例えば、いま急増しているとされる近視。学校では視力検査が行われますが、視力0.7程度あれば学習には問題ないよ、と本当に言えるでしょうか。視力が低いままスポーツしていてボールがよく見えず、スポーツに自信が持てないお子さんもいるかもしれません。弱視に気づかずこの世界の美しさをぼんやりとした風景で見ている乳幼児もいます。
子どもの「みる力」に対して積極的に大人たちが気づいてあげる社会を実現することで、子どもたちが自分の力を最大限に発揮できる社会が理想です。そのためには、保育園から高校生くらいまで、視力問題に対して深く注意を払う仕組みが不可欠です。私たちは全国的に活動を展開し、誰もが安心して視力サポートを受けられる環境を整えたいと考えています。
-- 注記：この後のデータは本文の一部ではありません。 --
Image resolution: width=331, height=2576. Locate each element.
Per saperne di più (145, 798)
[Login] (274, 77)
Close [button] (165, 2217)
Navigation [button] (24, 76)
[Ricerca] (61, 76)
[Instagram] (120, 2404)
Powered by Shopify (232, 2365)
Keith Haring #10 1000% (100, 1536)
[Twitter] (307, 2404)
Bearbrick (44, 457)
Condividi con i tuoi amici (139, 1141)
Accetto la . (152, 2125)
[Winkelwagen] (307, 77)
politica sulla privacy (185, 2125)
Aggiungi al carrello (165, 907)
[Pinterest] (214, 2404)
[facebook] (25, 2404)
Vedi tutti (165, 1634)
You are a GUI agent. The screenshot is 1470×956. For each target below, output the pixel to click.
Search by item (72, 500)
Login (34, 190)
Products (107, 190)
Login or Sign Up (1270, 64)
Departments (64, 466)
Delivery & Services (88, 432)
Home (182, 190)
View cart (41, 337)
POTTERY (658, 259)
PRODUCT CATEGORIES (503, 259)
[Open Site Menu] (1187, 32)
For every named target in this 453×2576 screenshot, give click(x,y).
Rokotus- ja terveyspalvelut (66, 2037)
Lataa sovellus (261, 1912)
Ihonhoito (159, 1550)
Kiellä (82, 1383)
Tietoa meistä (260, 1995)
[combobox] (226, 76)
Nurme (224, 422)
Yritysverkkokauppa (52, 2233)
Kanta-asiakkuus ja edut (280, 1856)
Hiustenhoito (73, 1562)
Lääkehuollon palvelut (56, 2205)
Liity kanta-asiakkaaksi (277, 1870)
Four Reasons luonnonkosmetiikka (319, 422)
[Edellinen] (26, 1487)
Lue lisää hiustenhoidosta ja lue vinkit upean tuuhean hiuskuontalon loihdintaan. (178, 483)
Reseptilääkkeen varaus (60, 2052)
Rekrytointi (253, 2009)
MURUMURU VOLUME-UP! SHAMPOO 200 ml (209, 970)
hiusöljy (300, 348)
編集後記:今回は、子どもの弱視問題の解決に取り組む「みるみるプロジェクト」を牽引する鈴木さんにインタビューしました。「みるみるプロジェクト」は、全国の眼科に「みるみる手帳」を配布し、保育園や幼稚園での視力検査活動へとその活動を広げています。視力の問題は後天的なものに注目されがちで、先天的な弱視が見落とされることも少なくありませんが、このプロジェクトでは早期発見に力を入れ、子どもの目の健康の重要性を広めています。着眼点のユニークさに加え、多くの保護者や子どもたちがこの活動に救われていることでしょう。すべての子どもが視力の問題で不利益を被らない社会の実現が近づいていると感じます。鈴木さん、貴重なお話をありがとうございました。